Greenco is a Zambian power services company.

The $1-million feasibility study is being funded by the US, and carried out by US- based internationally recognised finance and engineering advisory company K&M Advisors. The feasibility study is covering every aspect of the project, to ensure its optimisation, including its developmental impact on the community where it will be located.

This battery energy storage system project is being developed by a special-purpose vehicle created by Greenco. It will have a capacity of up to 25 MW and a preferred bidder for the contract has been chosen, after a tender process.

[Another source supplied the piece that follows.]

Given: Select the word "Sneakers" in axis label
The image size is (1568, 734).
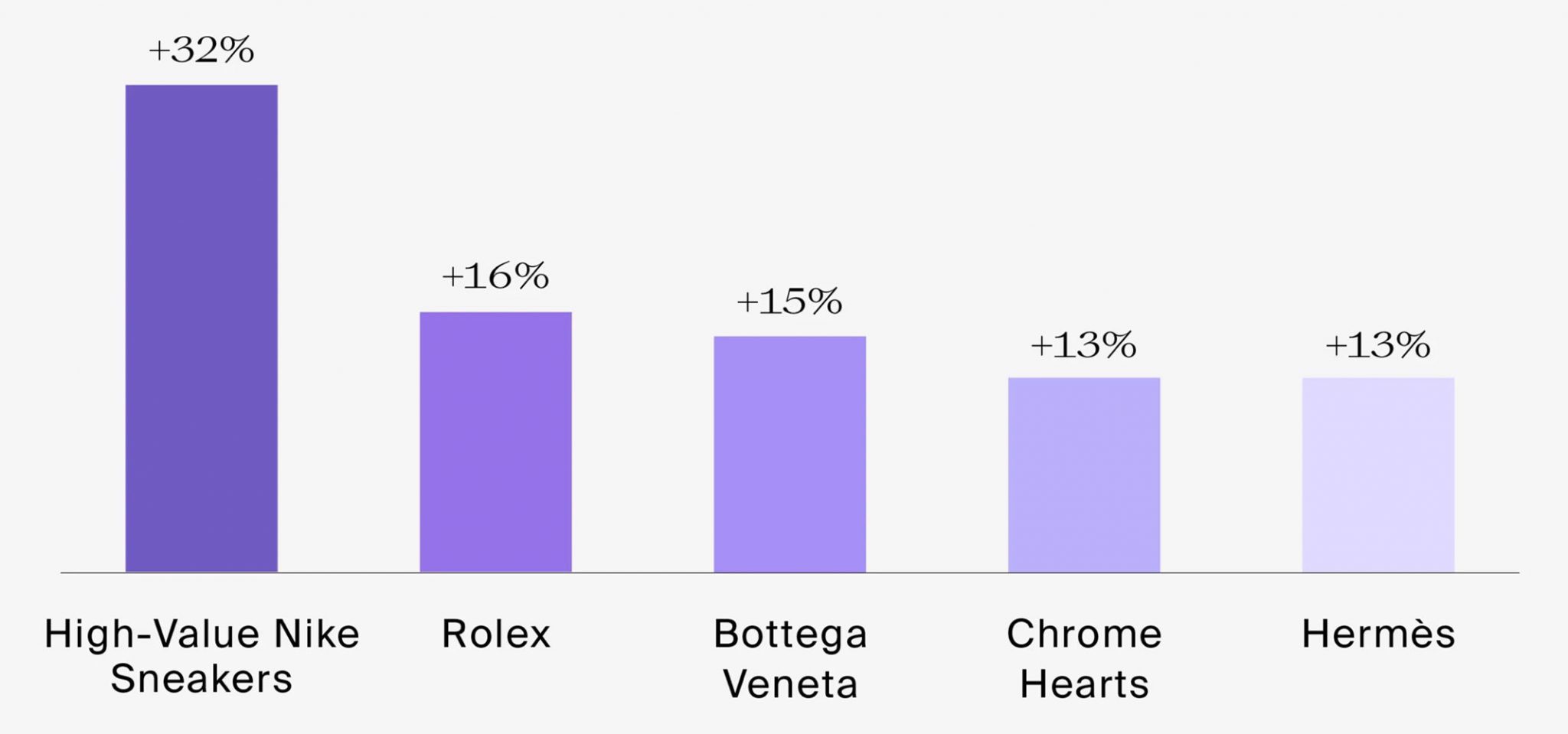Looking at the screenshot, I should pos(201,679).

Greenco is also working with the Zambian regulators to ensure that the project proceeds smoothly and meets all requirements.

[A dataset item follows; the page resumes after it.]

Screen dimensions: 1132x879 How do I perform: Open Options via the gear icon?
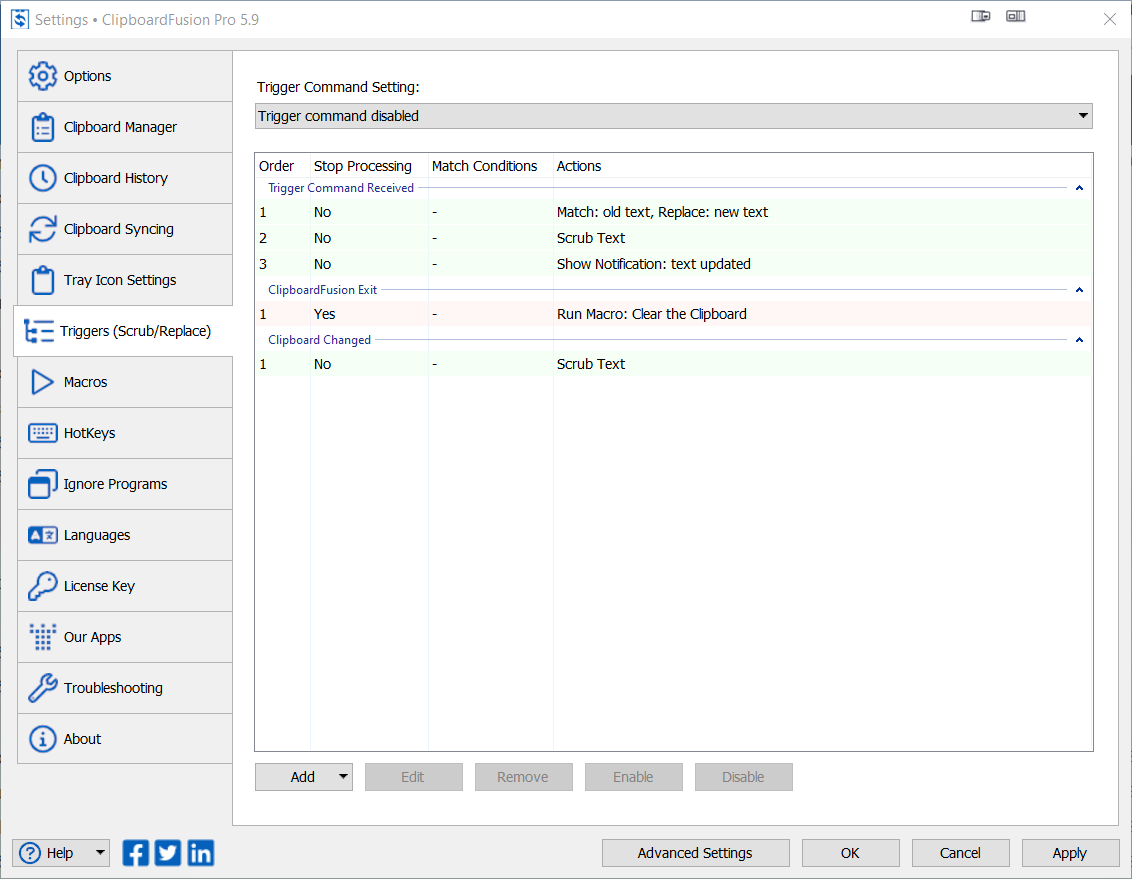(x=42, y=75)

“Greenco is an intermediary in the electricity trading space,” explained Gondwe. It came into being because the bankability of Southern African national electricity utilities has been impaired. This has meant that, in Zambia and Zimbabwe, independent power producers, using renewable energy sources, didn’t have routes to the market. Greenco provides them with routes to alternative, diversified electricity markets, including through the Southern African Power Pool.

But the challenge with renewable energy, he pointed out, is intermittency. Solar power usually generates electricity for six to eight hours a day (in Zambia). This intermittency can introduce instability into transmission grids, which can put those grids at risk. In certain seasons, that instability can be severe. Grid balancing power is very expensive.